Gründe für die Wiedereinsetzung in den vorigen Stand (§ 67 SGG) wegen der Versäumung der Berufungsfrist sind weder vorgetragen noch sonst erkennbar. Nach § 67 Abs. 1 SGG ist Wiedereinsetzung in den vorigen Stand zu gewähren, wenn jemand ohne Verschulden gehindert war, eine gesetzliche Verfahrensfrist einzuhalten. Der Antrag ist gemäß § 67 Abs. 2 SGG binnen eines Monats nach Wegfall des Hindernisses zu stellen, wobei die Tatsachen zur Begründung des Antrages glaubhaft gemacht werden sollen.

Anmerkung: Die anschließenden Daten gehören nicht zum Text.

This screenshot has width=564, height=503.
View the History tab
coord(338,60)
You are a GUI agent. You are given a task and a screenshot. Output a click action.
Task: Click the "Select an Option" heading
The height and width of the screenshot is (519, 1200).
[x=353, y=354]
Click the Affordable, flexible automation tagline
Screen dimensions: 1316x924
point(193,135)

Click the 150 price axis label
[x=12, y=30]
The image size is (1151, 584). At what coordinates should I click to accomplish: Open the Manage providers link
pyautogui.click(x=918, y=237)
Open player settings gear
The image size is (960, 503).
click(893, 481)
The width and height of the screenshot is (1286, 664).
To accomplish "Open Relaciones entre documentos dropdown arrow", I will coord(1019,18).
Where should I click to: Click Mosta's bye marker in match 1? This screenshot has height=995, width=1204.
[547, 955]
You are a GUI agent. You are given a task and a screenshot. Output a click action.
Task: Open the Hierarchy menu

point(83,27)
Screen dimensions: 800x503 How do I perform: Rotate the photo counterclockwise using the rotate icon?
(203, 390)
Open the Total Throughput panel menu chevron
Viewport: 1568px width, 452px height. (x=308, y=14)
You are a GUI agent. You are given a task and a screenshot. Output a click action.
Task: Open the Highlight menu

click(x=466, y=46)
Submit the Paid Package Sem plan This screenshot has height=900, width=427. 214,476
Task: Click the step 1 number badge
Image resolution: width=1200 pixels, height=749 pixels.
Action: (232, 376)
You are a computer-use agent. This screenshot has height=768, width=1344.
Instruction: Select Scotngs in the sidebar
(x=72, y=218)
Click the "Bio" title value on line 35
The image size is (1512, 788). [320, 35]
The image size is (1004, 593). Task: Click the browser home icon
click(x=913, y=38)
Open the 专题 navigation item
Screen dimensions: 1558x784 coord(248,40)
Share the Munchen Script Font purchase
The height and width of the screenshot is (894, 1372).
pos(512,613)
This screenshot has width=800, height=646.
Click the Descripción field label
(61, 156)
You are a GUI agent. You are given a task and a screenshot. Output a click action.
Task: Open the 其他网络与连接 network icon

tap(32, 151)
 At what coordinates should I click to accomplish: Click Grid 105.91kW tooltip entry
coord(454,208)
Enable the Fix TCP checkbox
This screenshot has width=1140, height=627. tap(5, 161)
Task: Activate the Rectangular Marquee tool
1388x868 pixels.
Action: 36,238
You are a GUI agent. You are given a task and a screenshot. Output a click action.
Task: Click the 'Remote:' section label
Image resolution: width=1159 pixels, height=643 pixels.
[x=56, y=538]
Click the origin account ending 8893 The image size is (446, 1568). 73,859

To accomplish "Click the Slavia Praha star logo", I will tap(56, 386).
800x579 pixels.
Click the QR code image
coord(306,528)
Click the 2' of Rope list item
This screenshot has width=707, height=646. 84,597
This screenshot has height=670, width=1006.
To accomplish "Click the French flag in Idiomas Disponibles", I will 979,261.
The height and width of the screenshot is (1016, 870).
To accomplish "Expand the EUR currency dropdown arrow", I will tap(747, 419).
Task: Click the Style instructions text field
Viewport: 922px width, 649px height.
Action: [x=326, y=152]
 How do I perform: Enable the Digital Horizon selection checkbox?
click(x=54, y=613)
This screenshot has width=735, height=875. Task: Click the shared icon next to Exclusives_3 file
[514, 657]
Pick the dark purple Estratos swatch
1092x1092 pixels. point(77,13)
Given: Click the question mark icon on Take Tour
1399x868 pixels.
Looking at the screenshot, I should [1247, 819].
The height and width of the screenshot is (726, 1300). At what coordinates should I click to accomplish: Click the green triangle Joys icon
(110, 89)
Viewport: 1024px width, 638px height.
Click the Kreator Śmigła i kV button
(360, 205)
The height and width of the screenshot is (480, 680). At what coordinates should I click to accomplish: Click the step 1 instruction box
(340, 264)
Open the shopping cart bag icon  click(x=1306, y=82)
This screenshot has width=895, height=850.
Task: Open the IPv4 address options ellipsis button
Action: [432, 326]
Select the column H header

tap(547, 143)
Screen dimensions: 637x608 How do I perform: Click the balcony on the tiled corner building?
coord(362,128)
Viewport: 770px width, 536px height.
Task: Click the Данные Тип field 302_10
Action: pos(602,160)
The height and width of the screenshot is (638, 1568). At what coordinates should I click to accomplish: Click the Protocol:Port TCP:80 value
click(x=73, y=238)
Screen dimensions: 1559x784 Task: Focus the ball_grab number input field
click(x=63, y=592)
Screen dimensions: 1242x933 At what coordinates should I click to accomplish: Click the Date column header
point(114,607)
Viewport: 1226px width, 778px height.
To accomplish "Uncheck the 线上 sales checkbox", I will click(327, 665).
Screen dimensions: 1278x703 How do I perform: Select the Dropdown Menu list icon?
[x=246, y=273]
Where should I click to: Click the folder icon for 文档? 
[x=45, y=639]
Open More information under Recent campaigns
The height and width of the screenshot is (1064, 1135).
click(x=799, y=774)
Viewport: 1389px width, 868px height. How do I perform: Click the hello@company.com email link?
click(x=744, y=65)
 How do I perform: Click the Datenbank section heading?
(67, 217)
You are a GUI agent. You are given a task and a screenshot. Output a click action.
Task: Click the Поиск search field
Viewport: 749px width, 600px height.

Innerhalb der Antragsfrist ist die versäumte Rechtshandlung nachzuholen. Ist dies geschehen, so kann die Wiedereinsetzung auch ohne Antrag gewährt werden. Diese Voraussetzungen liegen nicht vor.

Der Kläger hat auf den Hinweis des Gerichts vom 23.11.2023 auf die Verfristung der Berufung keine Gründe vorgetragen, weshalb er ohne sein Verschulden an einer fristgerechten Berufungseinlegung gehindert war. Soweit er sich zuletzt darauf berufen hat, durch die Räumungsklage mit seinem Vermieter und die „große Anzahl an Schriftsätzen und Entscheidungen“ des 9. Senats an der rechtzeitigen Einlegung der Berufung gehindert gewesen zu sein, begründet dies keine unverschuldete Fristversäumnis. Dem Kläger war daher keine Wiedereinsetzung zu gewähren, weshalb die Berufung gemäß § 158 SGG als unzulässig zu verwerfen war.

Die Kostenentscheidung beruht auf § 193 SGG.

Gründe, die Revision zuzulassen, liegen nicht vor.